I was doing a bit of maintenance over the weekend on the board and noticed a new feature called Marketplace in my Admin Control Panel. vBulletin apparently teamed with Panjo to permit boards to host a marketplace where people can sell stuff on the board more easily. Here's a list of features for sellers:

Features (click on the Sellers and Buyers features tabs)

You can access the Market Place by clicking on the *Classifieds* link at the top of the page.

The current system of selling items has been on a Members Only forum thereby limiting the visibility of your item.

I've locked the marketplace down to limit sellers to "Members Only" status. Thus, you'll need a minimum number of posts to have the ability to sell items but anyone on the Internet can buy an item.

I actually think this could be very useful for small publishers to sell their books and other periodicals.

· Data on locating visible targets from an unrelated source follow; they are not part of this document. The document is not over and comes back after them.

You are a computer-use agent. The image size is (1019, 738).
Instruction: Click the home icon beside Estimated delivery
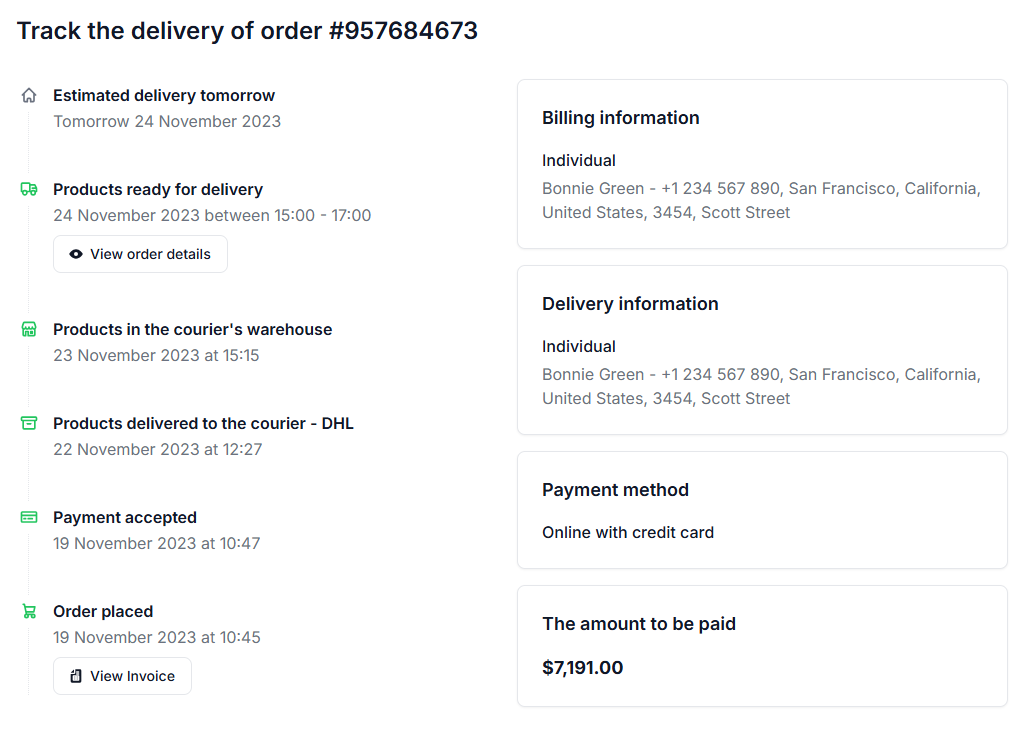[28, 94]
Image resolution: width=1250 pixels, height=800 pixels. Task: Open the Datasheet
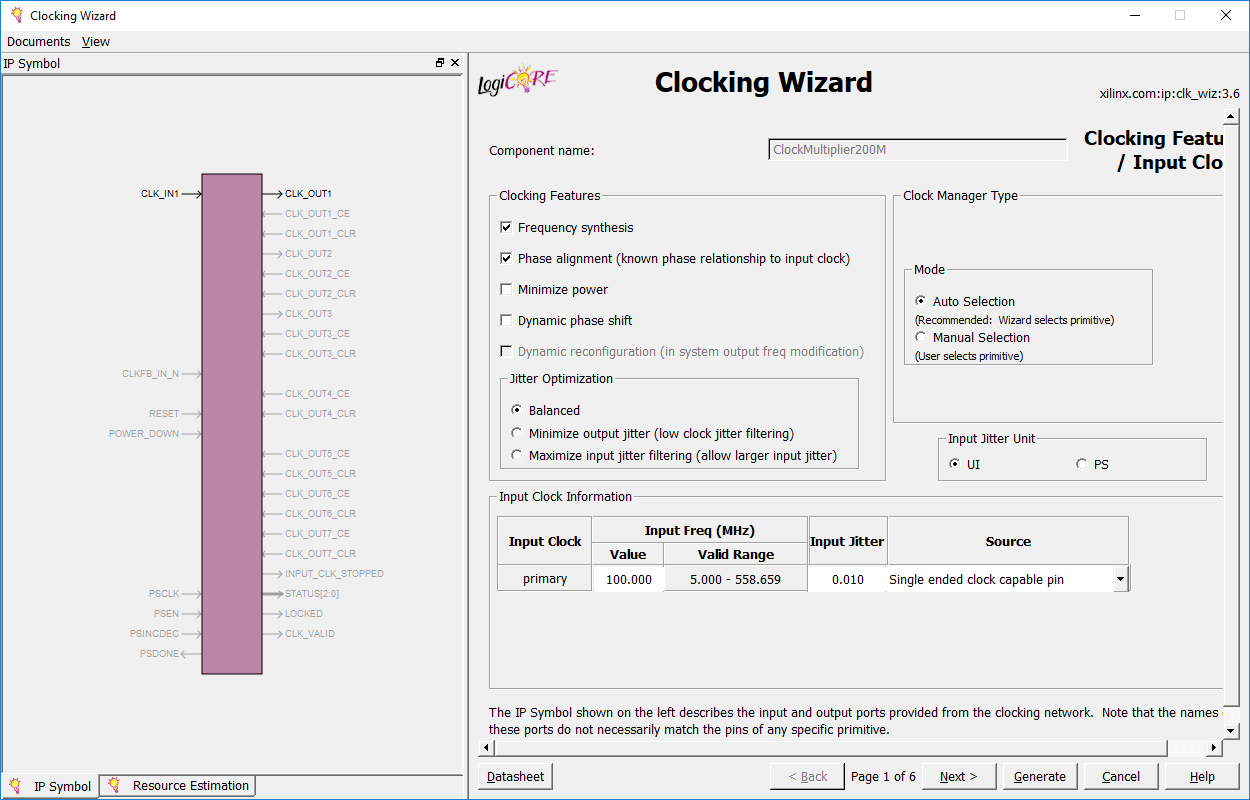[x=514, y=776]
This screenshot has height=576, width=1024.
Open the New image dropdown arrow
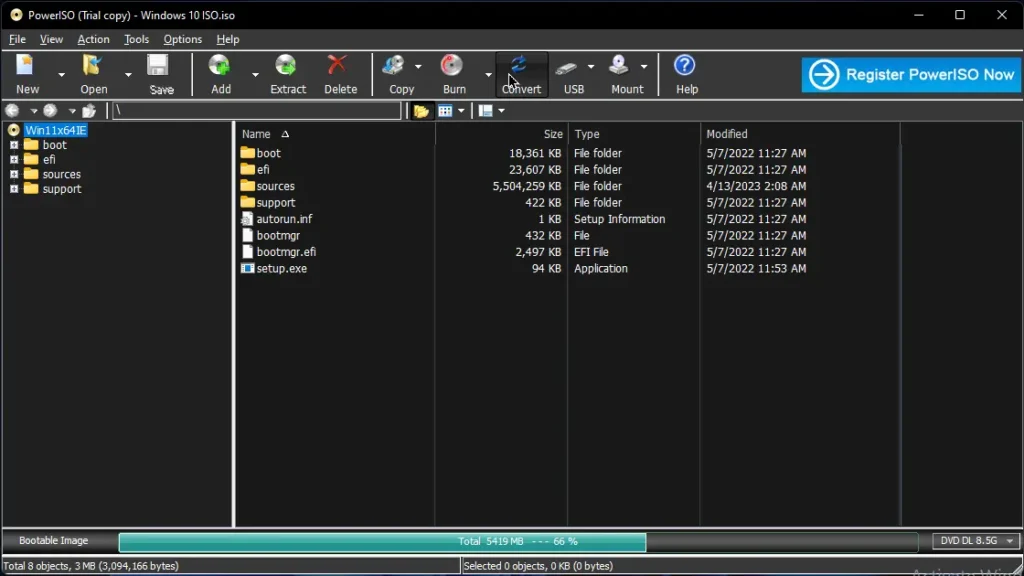pyautogui.click(x=59, y=73)
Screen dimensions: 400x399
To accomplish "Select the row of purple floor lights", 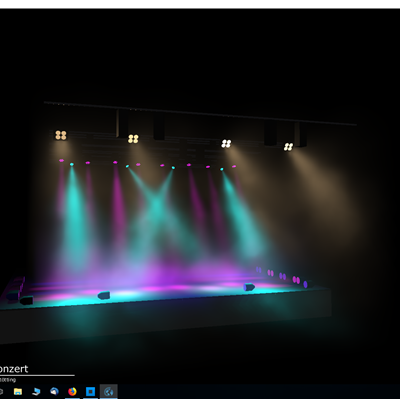I will (x=282, y=277).
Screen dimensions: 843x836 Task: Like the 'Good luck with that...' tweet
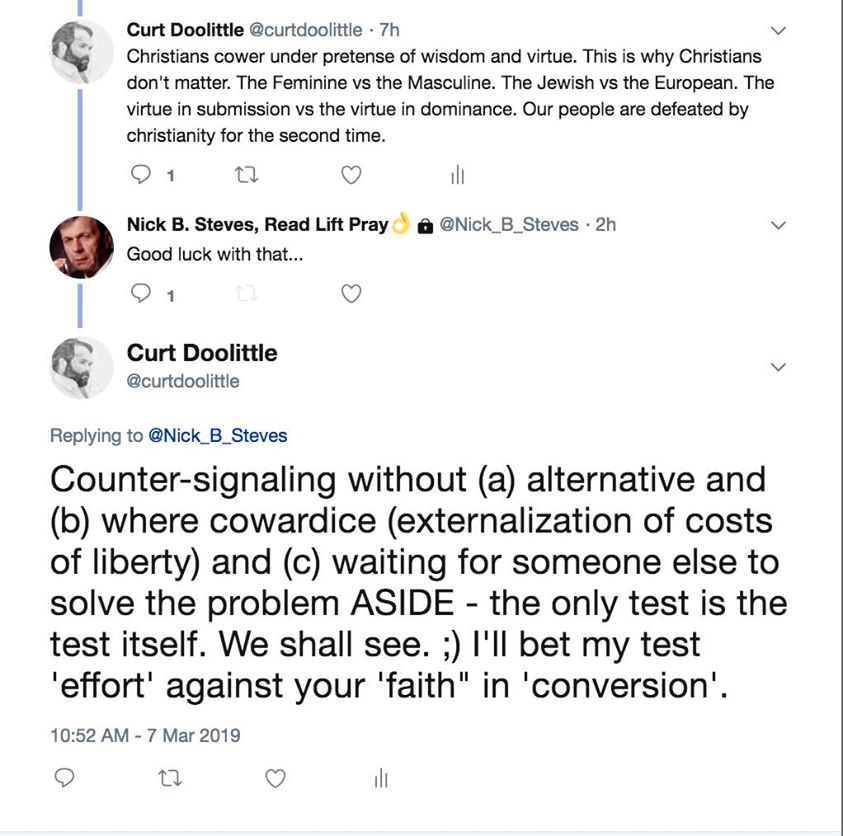click(351, 294)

At this point, I've only created one category for Selling (Books and Periodicals) because I can't really see why anyone would want to sell other items here that they couldn't sell on EBay but I will entertain other categories if a compelling case is made.

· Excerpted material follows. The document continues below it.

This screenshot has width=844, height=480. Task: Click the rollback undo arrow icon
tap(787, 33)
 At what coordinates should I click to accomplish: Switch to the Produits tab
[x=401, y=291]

Just a few rules and disclaimers:

1. This board takes no responsibility for the accuracy of a listing or any other issue related to the sale of an item. The buyer needs to work any issues out with the Seller and the board cannot be held liable for fraud.

2. That said, if I find out a person is committing fraud or otherwise breaking the law (copyright infringement) in the use of this marketplace then I will immediately suspend the user's account.

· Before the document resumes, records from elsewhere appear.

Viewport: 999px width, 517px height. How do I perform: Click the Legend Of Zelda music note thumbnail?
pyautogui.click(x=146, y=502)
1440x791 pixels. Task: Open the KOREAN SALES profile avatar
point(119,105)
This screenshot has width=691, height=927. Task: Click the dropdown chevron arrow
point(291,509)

3. The Moderating team reserves the right to remove any listings that it deems inappropriate for any reason and certain listings may, in themselves, be deemed grounds for infraction or suspension.

OK, I'm not lawyer but I'll update the above as I need to. Bottom line: take advantage of the feature. It's pretty cool and I think we have enough of a niche in Reformed literature that this could be of tremendous value to publishers of Reformed materials.


----------



## NaphtaliPress (Oct 28, 2013)

I tried it out Rich. Do you know if it is a USA only marketplace? I didn't see any setting to limit as such so simply specified in the listing. You may want to note that listers who sell will be asked for a 1 percent commission payable to support the PB. A worthy cause.


----------



## Semper Fidelis (Oct 28, 2013)

I don't think there's a way to restrict it other than stating where one will ship to in the listing. I figured 1 percent was reasonable. 


Sent from my iPad using Tapatalk HD


----------